Beaty was able to take this play to the next level after having performed it about three years ago because of the
incredible input of Broadway director Kenny Leon. You really have to experience this production for yourself.
Linda Armstrong – New York Amsterdam News
- Daniel Beaty’s one-man show, which he also wrote, explodes with language, passion, and movement, filling
the stage at the Public with color, characters, and excitement that is awe-inspiring. Beaty’s magical realist
fantasy is the story of a phantom slave ship rising out of the Hudson and its impact on the city.
Beaty integrates various styles of poetry throughout and the theater fairly resonates with the more that 40 characters
he creates in the scant 90 minutes. Essentially a meditation on freedom and how we seek it out and need it as much
as we need air or water. Beaty writes with economy and precision, taking the audience on a journey that juxtaposes
the surreal with human truth.
Christopher Byrne – Gay City News
- Run, Don’t Walk to Emergence-See! at the Public Theater.
Gripping and inspirational, a one-man masterpiece Emergence-See!, written and performed by Daniel Beaty,
gathers many voices to dramatize the urgency of self-realization and empowerment in the African American
community. Directed brilliantly by Kenny Leon, Beaty gives powerful multilayered performances of many
characters who revolve around the nucleus of a distraught father and his two adult sons.
Joan H. Allen – Daily Challenge
- Mr. Beaty portrays about 40 characters over a dazzling 90 minutes in a show called Emergence-See!
Mr. Beaty looks outward for his characters and story, finding an engaging array of urbanites and folding them into a
quirky, pliable tale that lets him comment on many aspects of black life, from many vantage points.
The show is full of memorable moments, among them an intense look at a black motorist detained in a profile stop
and a hilarious “duality duel” between a character called Nerd and another called by a different N-word.
Neil Genzlinger – The New York Times
- A funny, passionate show.
That very combination—old and new, American and African—is the idea embedded in this one-actor, multicharacter show about the schizophrenia at the center of the current African-American experience. Since he plays all
of the characters, the talented Daniel Beaty literally embodies the theme he dramatizes.
Among the show’s diverse strengths is its sophistication, rejecting the predictable polemics without losing the
passion. Just as each of the many pieces looks as though it might turn into harangue or kitsch or slush, it veers off
into self-ironizing humor of fiercely sane cultural analysis.
Four characters are performing poets at the Café, all wildly different, each presenting knockout poems that actually
further the plot. Narrative links among the characters emerge as they develop and reappear, and Beaty shapeshifts
with astonishing ease.
The triumph is that even with its seriousness of purpose, Emergence-See! is remarkably entertaining.

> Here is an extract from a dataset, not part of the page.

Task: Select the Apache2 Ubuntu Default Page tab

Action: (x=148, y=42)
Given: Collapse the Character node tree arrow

At a time when everyone and his uncle seem to be performing multiple-character solo shows, this one’s a
standout.
Toby Zinman – Variety
- EMERGENCE-SEE! – A Must See!
It seems that in New York, as in Vancouver, standing ovations have become so common place that they have lost
their significance. I have frequently observed, in perplexed amusement, audience members leaping to their feet after
quite unexceptional shows.
However, after a tour-de-force performance by Daniel Beaty in Emergence-See!, I was on my feet with the
rest of the audience.
Beaty is an amazing actor/singer/writer who was the 2004 Grand Slam Champion at the “World famous
Nuyorican Poet’s Café.” In Emergence-See! he plays so many characters that I lost count.

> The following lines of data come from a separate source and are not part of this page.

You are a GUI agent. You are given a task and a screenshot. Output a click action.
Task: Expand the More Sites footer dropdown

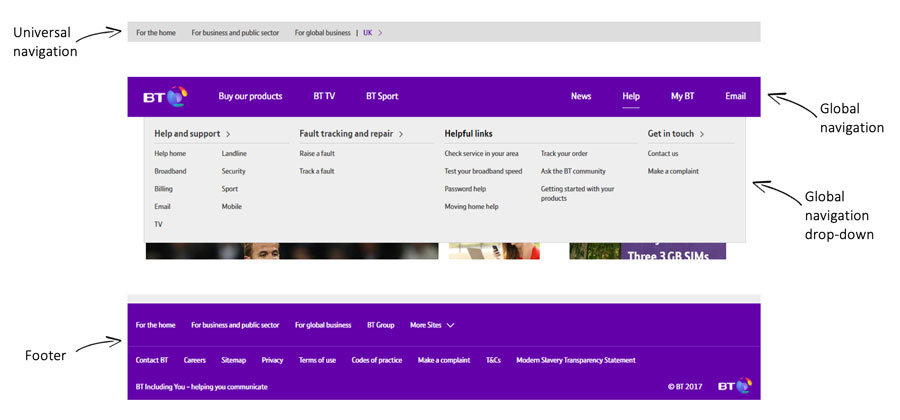pyautogui.click(x=432, y=325)
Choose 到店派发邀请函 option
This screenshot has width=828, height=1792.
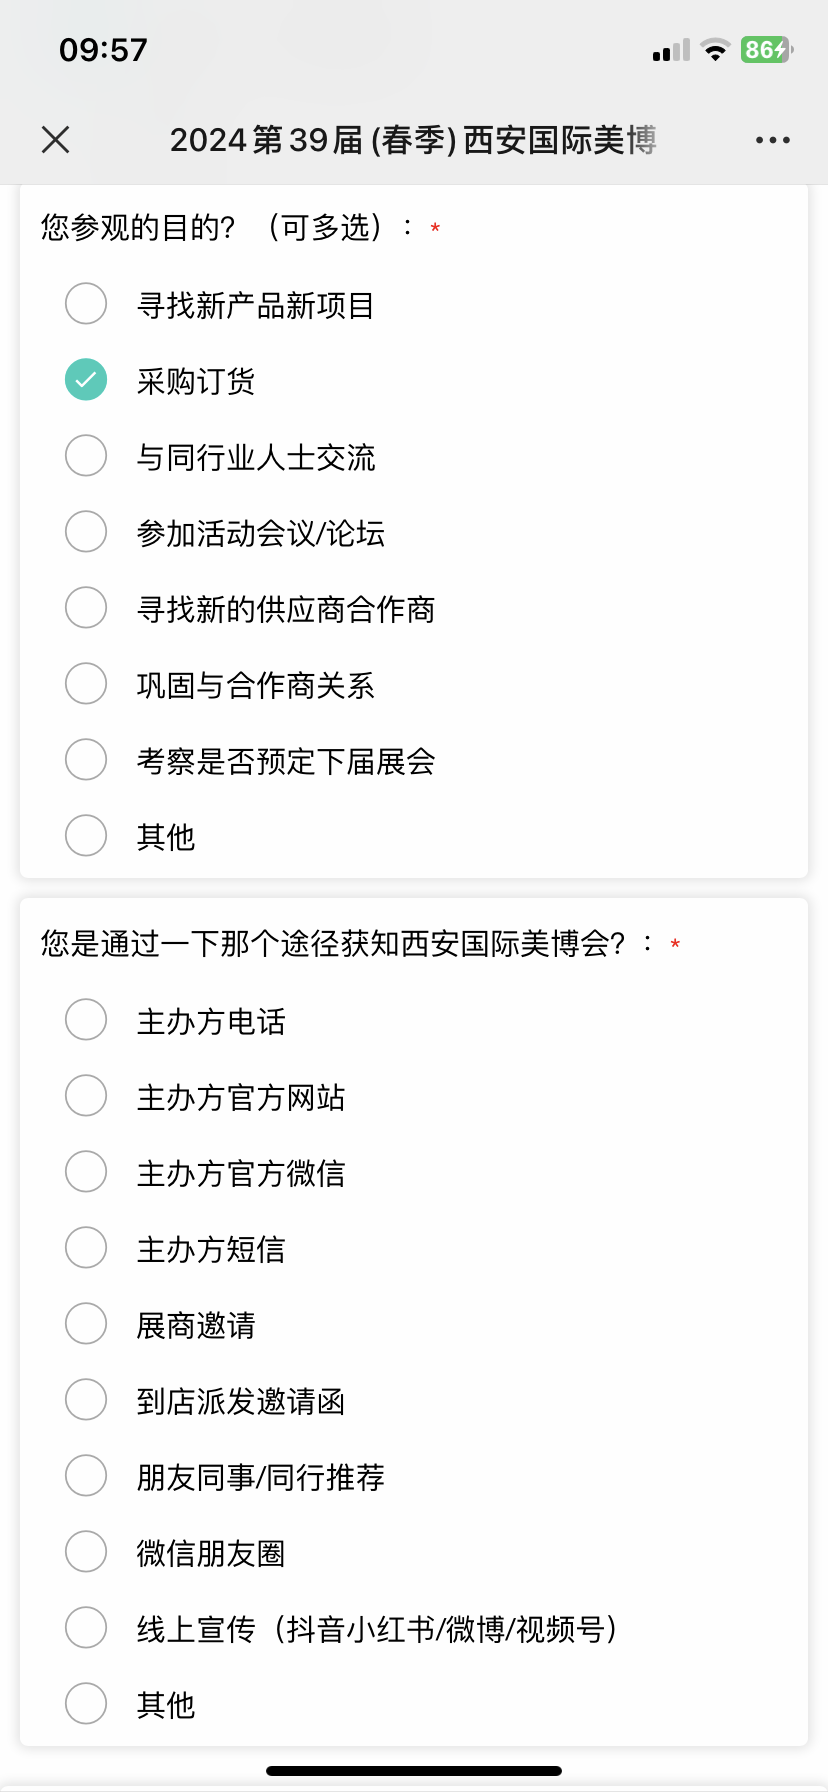point(86,1400)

I was spellbound for the 90 minutes of this show. Beaty’s transitions from little girl to educated professional,
transvestite, homeless man, Trinidadian immigrant, television personality, African Chief and of course Rodney,
Freddie and Reginald among others were faultless. Thank you, Kenny Leon (Director) and Daniel Beaty, for a
superb evening of theatre.
Gillian Lockitch – immediatetheatre.com
Emergence-See! opened at the Public Theater in New York on October 22, 2006.